Naturally, how you answer questions in an interview makes a big difference in how the process works out in the end for you. With so much focus in that area, we can forget what you ask in an interview counts as well! Questions in an interview show engagement and genuine interest. Beyond that, your questions can also reveal more about the opportunity so you can more fully evaluate whether or not it’s a match for you.
Ideas for Questions in an Interview:
What qualities are you looking for in a candidate?
This question typically seeks information that goes beyond the hard skills listed in the job advertisement. Sometimes it can also serve to highlight the most important hard skills required. The answer tells you more about the type of personality that would fit in, giving you valuable information about company and/or department culture.
Beyond culture and fitting in, however, there could be some key personality traits that this role tends to demand. For example, maybe this is a small business and they need a candidate for a bookkeeping role. But in addition, the individual must also be willing to do customer service in the retail department as needed. Candidates aren’t wrong for not wanting to do this, especially if they really love their bookkeeping specialty. However, this personality trait is key to the success of the individual in this role.

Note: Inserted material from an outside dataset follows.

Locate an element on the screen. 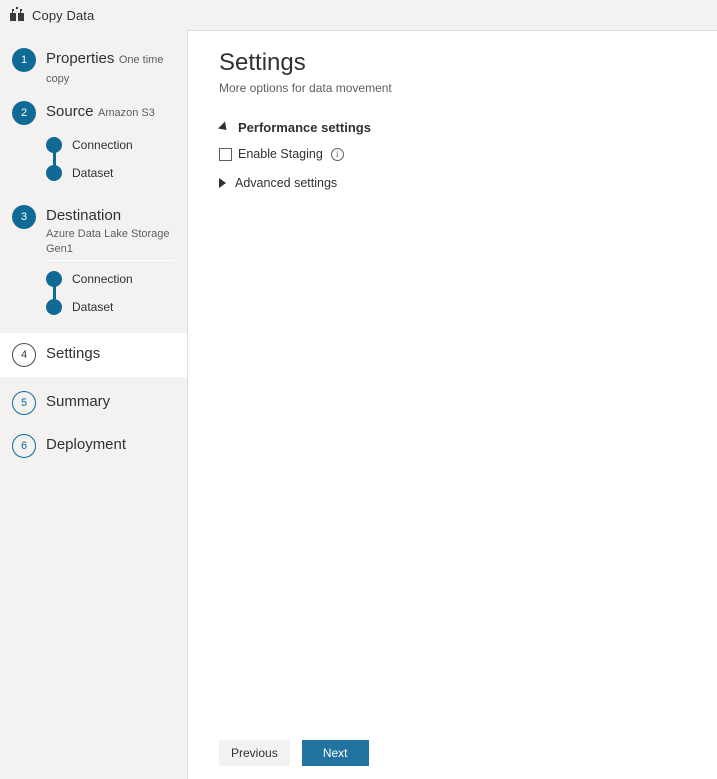 Image resolution: width=717 pixels, height=779 pixels. step-number-badge: 2 is located at coordinates (24, 113).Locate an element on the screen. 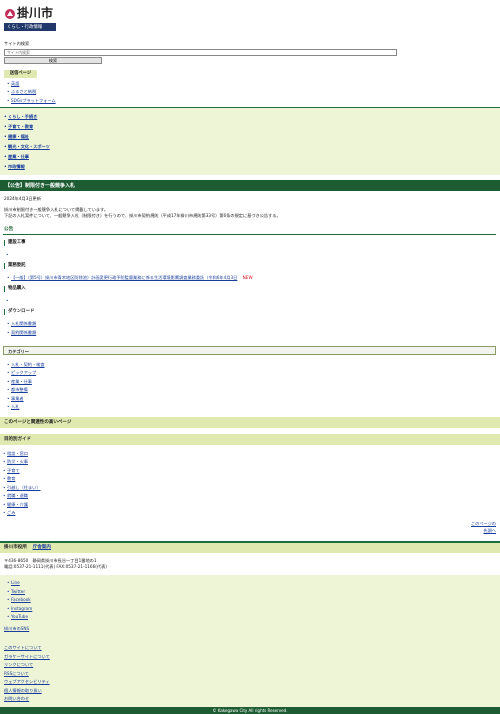 The width and height of the screenshot is (500, 714). guide-link-garbage: ごみ is located at coordinates (10, 513).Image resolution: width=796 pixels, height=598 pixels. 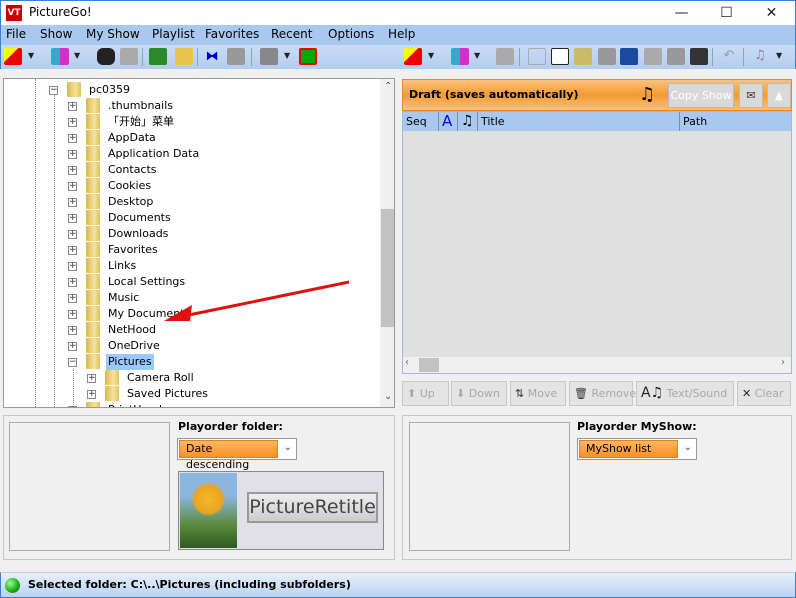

What do you like most about working here?
The answer to this question can give great insight into what it is that keeps the employees engaged with the company. It could be something about the culture, about the opportunities for advancement, the people, or all of the above! Whatever the response, it can help you to determine if this organization has long-term potential for you.
What does a typical day look like in this role?
This question is most effective when directed toward the hiring manager—not someone in HR. While able to provide a plethora of information, the HR department typically isn’t as knowledgeable about the day-to-day details of a position (unless you’re interviewing for an HR position, of course).
If you receive a thoughtful answer on this, it gives great insight on what this position truly requires and entails. For example, maybe the job advertisement speaks of a bookkeeping component in the role. After asking this question, you may find that those skills are essential but the tasks actually make up a very small part of the role. Depending how excited you were to be working with financials, this could be good or bad news. Point being, job advertisements aren’t always an accurate reflection of what you’ll truly spend most days doing. It’s good to ask the question.
What are the next steps in this hiring process?
This shows engagement and it also lets you know how the timeframe looks. You’ll know roughly how long it will take for you to hear back on the next steps if you’re selected for them and also what those next steps would actually be.